夏期休暇。一家でバカンスに訪れたアデレード。まだ幼い少女。

父母と三人家族。夜の遊園地に訪れたアデレードは、両親が目を離した隙に姿を消した。

両親が再びアデレードを見つけた時。アデレードは、何らかの強烈で精神的なショックを受け錯乱状態。

その後カウンセラーから何度かカウンセリングを受けたけれど…トラウマからか、暫くアデレードは言葉を発する事も出来なくなっていた。

 

それから30年後。

結婚し、一男一女をもうけ。幸せに暮らしていたアデレード

夏期休暇。別荘に家族で遊びに来ていた時。夫ゲイブが「サンタクルーズに行こう」と言い出す。

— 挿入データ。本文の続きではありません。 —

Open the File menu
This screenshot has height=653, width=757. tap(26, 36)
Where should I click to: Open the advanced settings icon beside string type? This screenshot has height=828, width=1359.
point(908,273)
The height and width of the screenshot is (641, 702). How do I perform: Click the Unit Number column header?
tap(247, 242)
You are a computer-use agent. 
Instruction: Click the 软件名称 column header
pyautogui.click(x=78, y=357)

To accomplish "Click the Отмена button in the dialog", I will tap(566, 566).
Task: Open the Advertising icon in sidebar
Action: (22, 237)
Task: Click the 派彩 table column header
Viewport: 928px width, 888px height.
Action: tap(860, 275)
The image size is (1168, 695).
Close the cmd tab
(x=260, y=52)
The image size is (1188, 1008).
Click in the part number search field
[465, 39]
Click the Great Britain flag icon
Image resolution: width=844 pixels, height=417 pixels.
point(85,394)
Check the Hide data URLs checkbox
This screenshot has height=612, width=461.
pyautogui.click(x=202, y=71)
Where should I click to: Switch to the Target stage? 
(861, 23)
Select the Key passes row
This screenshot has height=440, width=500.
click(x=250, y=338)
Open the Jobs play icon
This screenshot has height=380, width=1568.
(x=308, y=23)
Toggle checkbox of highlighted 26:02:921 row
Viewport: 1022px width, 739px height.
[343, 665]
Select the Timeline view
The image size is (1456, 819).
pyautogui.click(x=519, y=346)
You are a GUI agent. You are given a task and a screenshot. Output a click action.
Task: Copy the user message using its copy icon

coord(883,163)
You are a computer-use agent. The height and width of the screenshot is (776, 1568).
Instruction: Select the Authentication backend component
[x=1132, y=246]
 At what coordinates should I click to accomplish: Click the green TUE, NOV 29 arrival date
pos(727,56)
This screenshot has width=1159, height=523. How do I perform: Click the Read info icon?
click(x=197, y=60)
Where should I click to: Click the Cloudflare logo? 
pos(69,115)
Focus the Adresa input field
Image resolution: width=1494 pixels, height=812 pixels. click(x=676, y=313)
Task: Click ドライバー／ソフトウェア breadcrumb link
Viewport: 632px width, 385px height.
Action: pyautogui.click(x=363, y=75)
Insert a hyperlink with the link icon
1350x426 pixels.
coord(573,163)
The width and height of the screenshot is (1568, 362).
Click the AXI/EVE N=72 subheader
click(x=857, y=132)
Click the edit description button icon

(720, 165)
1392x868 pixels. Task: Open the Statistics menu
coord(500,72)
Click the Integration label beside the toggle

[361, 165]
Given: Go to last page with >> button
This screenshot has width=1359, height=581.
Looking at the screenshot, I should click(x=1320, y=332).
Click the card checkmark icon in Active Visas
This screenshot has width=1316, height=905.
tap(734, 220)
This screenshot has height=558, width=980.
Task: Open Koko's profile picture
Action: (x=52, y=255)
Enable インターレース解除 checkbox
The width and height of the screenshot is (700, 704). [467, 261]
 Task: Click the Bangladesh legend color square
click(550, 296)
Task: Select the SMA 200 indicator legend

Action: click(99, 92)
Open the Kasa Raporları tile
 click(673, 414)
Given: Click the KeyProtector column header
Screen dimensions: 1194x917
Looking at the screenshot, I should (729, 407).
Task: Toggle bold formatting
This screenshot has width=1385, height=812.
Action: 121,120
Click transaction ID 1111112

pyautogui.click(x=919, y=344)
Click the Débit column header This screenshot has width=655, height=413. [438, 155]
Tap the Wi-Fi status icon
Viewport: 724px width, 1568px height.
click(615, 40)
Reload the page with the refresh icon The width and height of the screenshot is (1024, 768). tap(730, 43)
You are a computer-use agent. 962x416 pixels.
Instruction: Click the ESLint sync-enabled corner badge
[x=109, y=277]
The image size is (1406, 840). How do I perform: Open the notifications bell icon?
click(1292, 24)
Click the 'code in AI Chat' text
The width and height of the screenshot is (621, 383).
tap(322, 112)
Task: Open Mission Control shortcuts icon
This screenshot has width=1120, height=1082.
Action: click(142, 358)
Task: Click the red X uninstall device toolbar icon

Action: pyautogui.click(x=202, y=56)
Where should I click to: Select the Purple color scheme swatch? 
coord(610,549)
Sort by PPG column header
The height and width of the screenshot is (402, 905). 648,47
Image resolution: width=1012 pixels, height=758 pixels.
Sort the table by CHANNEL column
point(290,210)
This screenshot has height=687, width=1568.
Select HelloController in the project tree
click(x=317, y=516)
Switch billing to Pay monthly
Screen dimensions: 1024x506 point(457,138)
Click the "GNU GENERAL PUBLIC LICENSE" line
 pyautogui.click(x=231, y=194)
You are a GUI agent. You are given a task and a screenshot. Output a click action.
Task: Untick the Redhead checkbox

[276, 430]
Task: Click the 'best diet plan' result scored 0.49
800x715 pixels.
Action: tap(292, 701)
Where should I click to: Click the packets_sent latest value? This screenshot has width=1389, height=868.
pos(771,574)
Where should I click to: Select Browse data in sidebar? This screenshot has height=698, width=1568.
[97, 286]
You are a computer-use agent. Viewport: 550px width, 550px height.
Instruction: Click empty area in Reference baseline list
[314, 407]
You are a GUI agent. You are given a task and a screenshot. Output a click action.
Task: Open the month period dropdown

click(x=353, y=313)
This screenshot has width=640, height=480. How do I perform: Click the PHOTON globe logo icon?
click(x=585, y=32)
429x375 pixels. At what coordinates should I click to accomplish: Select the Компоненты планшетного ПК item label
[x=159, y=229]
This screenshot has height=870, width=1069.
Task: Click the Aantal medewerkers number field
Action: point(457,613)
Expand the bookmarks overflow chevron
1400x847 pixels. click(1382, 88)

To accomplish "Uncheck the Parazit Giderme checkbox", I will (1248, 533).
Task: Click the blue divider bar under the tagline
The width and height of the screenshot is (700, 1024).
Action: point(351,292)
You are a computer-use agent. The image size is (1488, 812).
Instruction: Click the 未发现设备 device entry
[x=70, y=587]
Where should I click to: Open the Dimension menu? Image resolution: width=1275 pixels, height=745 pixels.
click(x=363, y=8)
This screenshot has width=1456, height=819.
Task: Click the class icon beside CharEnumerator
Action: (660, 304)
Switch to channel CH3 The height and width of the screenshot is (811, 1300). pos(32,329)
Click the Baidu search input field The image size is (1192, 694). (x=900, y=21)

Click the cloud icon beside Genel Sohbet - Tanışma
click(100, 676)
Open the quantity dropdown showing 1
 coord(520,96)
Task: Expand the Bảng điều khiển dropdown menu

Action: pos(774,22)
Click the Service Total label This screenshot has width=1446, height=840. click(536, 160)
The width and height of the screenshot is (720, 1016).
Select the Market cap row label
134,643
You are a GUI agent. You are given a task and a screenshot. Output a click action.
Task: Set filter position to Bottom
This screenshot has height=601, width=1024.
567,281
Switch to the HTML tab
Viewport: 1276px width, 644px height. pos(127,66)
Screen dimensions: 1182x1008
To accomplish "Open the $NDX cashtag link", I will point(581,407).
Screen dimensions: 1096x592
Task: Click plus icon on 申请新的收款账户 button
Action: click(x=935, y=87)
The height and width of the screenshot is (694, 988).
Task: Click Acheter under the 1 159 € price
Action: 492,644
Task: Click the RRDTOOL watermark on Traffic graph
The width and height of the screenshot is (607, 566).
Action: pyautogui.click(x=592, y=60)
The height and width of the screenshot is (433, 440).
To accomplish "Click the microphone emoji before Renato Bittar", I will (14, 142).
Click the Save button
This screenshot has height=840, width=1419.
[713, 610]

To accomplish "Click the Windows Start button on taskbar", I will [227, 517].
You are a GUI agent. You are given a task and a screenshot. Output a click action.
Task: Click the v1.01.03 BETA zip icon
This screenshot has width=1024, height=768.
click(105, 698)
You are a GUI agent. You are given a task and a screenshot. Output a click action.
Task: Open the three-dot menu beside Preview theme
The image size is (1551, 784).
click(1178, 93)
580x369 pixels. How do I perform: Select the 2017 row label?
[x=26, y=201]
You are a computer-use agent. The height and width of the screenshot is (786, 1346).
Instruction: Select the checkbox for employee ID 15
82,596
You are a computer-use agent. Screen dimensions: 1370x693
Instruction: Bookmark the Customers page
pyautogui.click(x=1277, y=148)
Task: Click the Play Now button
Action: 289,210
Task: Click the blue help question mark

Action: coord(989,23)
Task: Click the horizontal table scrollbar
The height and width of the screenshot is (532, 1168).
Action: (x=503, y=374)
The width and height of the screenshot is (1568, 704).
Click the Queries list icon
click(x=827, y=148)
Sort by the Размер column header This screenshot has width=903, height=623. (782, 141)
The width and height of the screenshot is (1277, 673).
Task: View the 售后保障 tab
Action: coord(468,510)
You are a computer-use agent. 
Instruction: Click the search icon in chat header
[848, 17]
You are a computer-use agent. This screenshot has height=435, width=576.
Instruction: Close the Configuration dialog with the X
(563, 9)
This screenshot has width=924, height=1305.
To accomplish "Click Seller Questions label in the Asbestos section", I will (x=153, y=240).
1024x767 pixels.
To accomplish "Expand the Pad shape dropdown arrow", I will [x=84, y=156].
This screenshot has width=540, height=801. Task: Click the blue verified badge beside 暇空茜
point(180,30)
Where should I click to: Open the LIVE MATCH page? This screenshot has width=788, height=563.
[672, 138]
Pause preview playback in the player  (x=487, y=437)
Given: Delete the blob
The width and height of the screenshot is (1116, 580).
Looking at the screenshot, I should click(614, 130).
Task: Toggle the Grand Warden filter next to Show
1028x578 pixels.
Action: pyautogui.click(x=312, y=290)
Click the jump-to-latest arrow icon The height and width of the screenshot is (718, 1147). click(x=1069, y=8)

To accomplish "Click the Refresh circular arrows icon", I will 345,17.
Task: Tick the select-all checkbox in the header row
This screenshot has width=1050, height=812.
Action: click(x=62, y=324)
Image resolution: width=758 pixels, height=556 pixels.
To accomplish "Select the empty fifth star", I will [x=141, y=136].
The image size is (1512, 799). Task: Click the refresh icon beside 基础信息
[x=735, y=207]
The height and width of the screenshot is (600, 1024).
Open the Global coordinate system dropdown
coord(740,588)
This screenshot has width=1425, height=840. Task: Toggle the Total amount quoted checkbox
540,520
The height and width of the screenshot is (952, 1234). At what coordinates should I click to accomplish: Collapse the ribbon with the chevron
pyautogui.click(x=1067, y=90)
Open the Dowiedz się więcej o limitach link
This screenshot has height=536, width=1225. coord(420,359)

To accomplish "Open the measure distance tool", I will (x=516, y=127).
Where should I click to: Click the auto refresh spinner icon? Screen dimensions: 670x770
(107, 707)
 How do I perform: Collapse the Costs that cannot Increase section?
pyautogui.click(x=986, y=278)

絶対に行かないと言い張るアデレードだったが。「昼間のビーチだけ」そう約束して渋々向かったサンタクルーズ

 

家族ぐるみで付き合いのある友人、タイラー一家と現地で落ち合い。家族は皆一応に楽しそうだけれど。

「今でもあるのか…。」アデレードが苦々しくやる、目線の先にある遊園地。

その片隅に佇む不気味なミラーハウス。そこは30年前のあの夜、彼女が迷い混んでしまった迷宮。何もかもが変わってしまったあの館。

 

長男ジェイソンが気持ちが悪い現象を目の当たりにした事からも、居てもたってもおれず即座にサンタクルーズを後にした一家。

 

「もう自宅に帰りたい。」

子供達を寝かしつけた後、ゲイブに涙ながらに訴えるアデレード

かつてサンタクルーズを訪れた事があること。そこで起きた事件とトラウマについて話すけれど…いまいちゲイブに伝わらない。

 

そんな時。別荘に訪問者がやって来た。

 

前作『ゲット・アウト』と同じく。

冒頭の少女アデレードが遊園地で両親とはぐれ、不気味なミラーハウスに吸い込まれて行く下り。そしてそこで起きた事件…。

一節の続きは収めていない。